Third Tip: Connection errors may happen at any time so handle them properly
The previous measurements will not circumvent problems related to transient network issues or server failures though. To handle this type of problem, one needs to consider that a connection may fail at any time. This requires to catch connection errors also while executing the business logic and get a fresh connection to proceed with the execution. In other words, this requires to combine the aforementioned two phases. This idea can be translated into code as follows:
class Application(object):
def __init__(self, **db_params):
self.__cnx = None
self.__cursor = None
self.__db_params = db_params.copy()
def connect(self):
try:
self.__cnx = MySQLConnection(**self.__db_params)
self.__cursor = self.__cnx.cursor()
except InterfaceError:
print "Error trying to get a new database connection"
def business(self, operation):
try:
self._do_operation(operation)
except (AttributeError, InterfaceError)
print "Database connection error"
self.connect()
except DatabaseError:
print "Error executing operation"
if main == "__main__":
app = Application(get_params())
app.connect()
while True:
app.business(get_operation())
In general, connectors cannot hide connection failures from the application because this may lead to data inconsistency. Only the application has enough knowledge to decide what is safe to do and as such any failure, including connection failures, must be reported back to the application. In what follows, we depict a problem that may happen when a connector tries to hide some failures from the application:
When the connection fails, the server rolls back the on-going transaction thus undoing any change made by the first insert statement. However, the connector gets the error and automatically tries to reconnect and succeeds. With a valid connection to the server, it executes the failed statement and succeeds. Unfortunately, the application does not find out about the connection issue and continues the execution as nothing has happened and by consequence a partial transaction is committed thus leaving the database in an inconsistent state.
It is worth noting that if statements are executed in “autocommit” mode, it is still unsafe to hide failures from the application. In this case, an attempt to automatically reconnect and try to execute the statement may lead to the statement being executed twice. This may happen because the connection may have failed after the statement has been successfully executed but before the server has had a chance to reply back to the connector.
Fourth Tip: Guarantee that session information is properly set after getting a connection
From a fault-tolerant perspective the application looks better now. However, we are still missing one key point.
We should use the "my.cnf" configuration file to set up the necessary MySQL's properties (e.g. autocommit, transaction isolation level). However if several applications share the same database server and require different configuration values, they should be defined along with the routine that gets a connection. If you do it in a different place, you may risk forgetting to set the options up when trying to get a new connection after a failure. Our code snippet already follows this rule and you are safe in that sense.

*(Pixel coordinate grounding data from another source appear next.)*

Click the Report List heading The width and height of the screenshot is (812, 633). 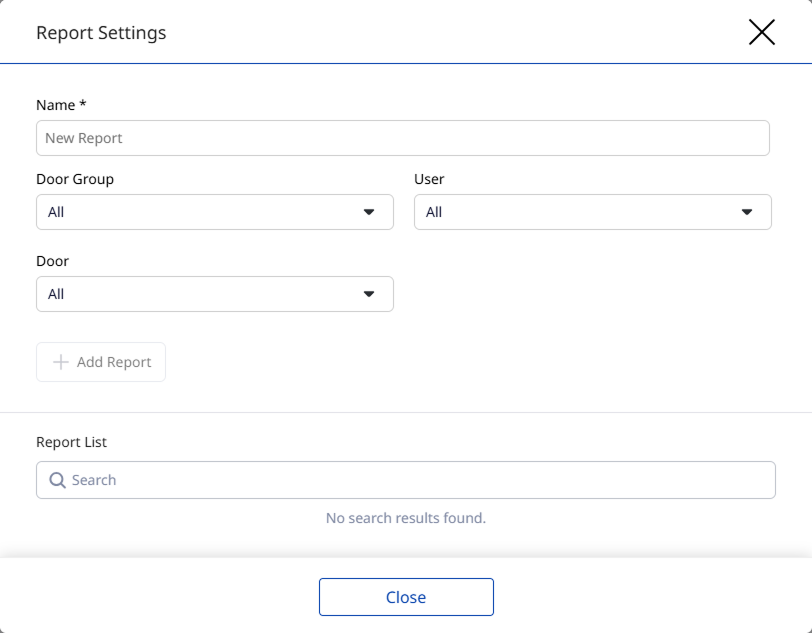(x=71, y=442)
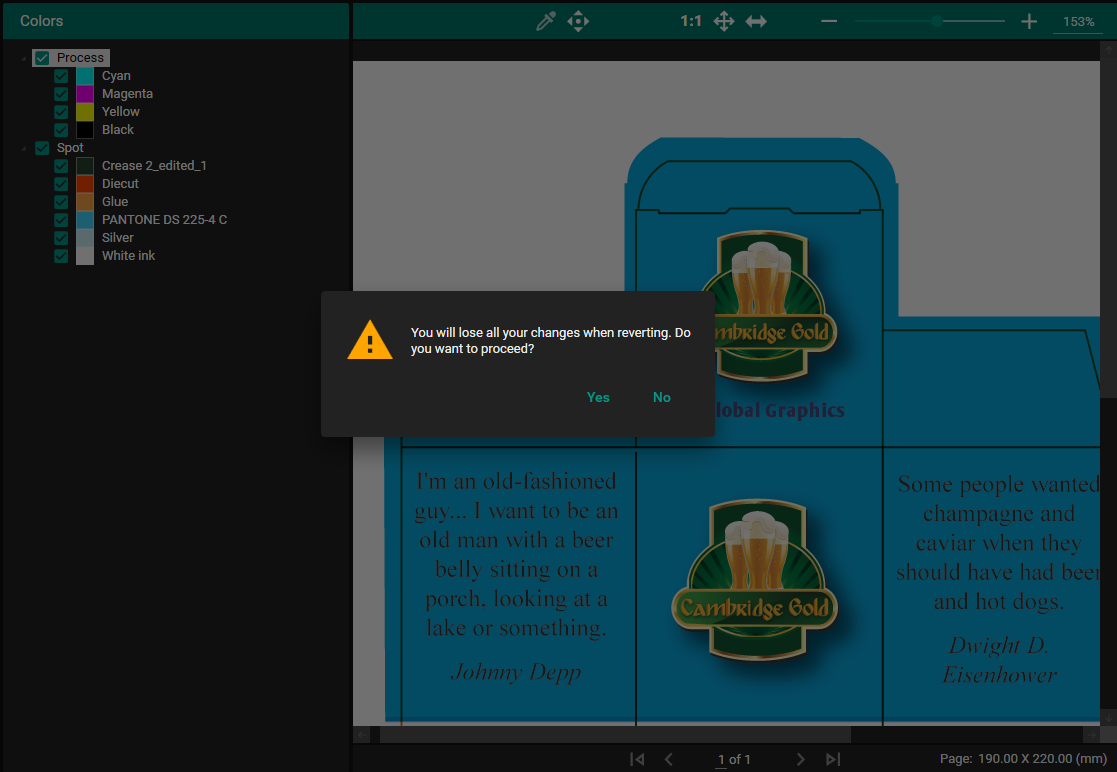
Task: Select the eyedropper color picker tool
Action: 546,21
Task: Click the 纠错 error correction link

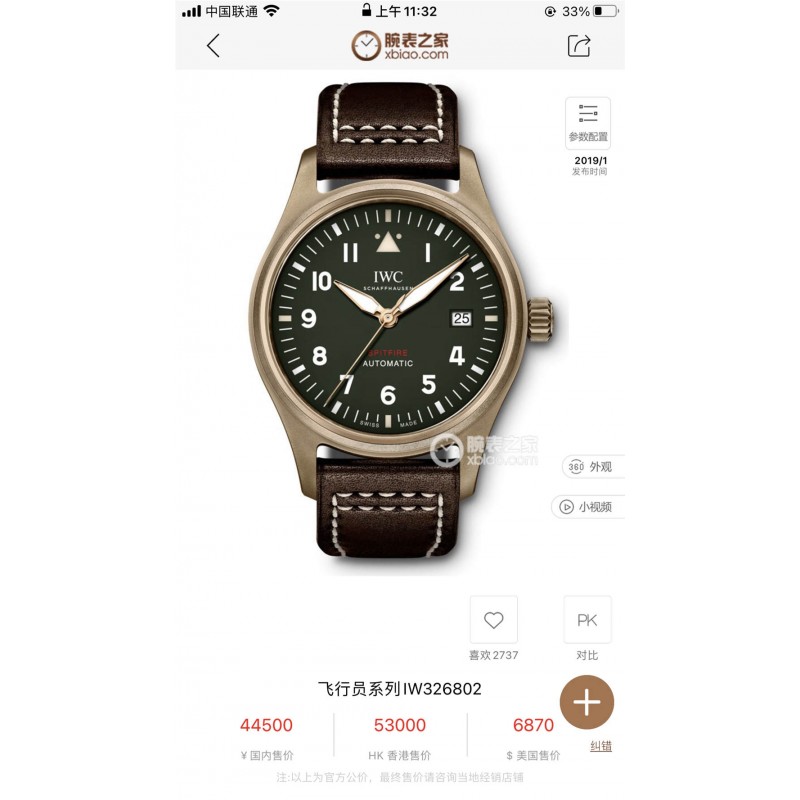Action: [x=601, y=746]
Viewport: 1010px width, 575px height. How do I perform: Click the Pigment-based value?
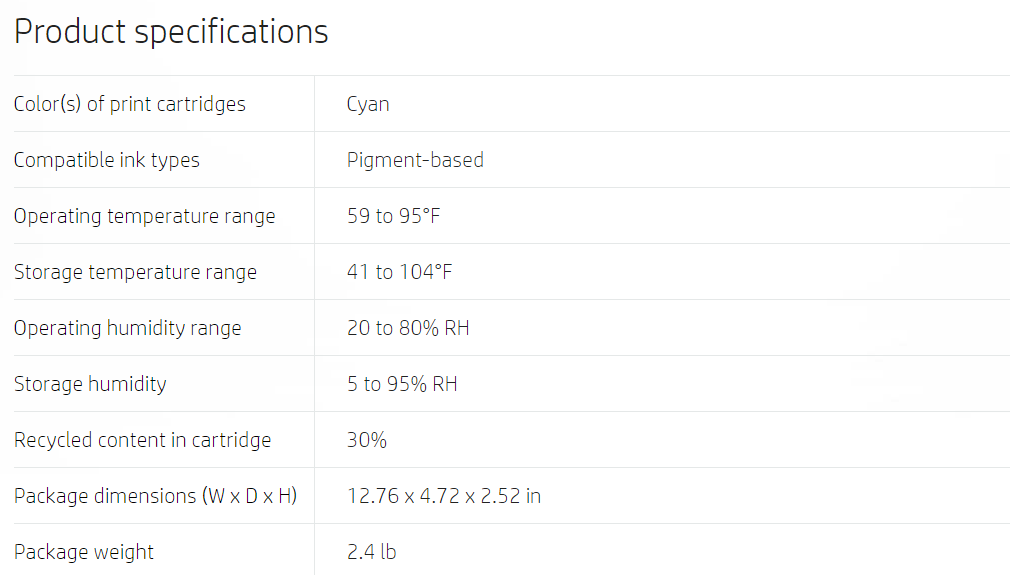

This suggestion is specially important when the applications (i.e. components) share the same address space and use a connection pool.
We should also avoid using temporary tables and/or user-defined variables to transfer data between transactions. Although this is a common technique among developers, this will fail miserably after a reconnection as the session information will be lost and may require an expensive routine to set up the necessary context. So starting every transaction with a “clean slate” is probably the safest and most solid approach.
Fifth Tip: Design all application components taking failures into account
Finally, it is worth noticing that if the database fails the system as whole will be unavailable. So to build a truly resilient solution, we still need to deploy some type of redundancy at the database level. We will discuss possible high availability solutions for MySQL in a different post.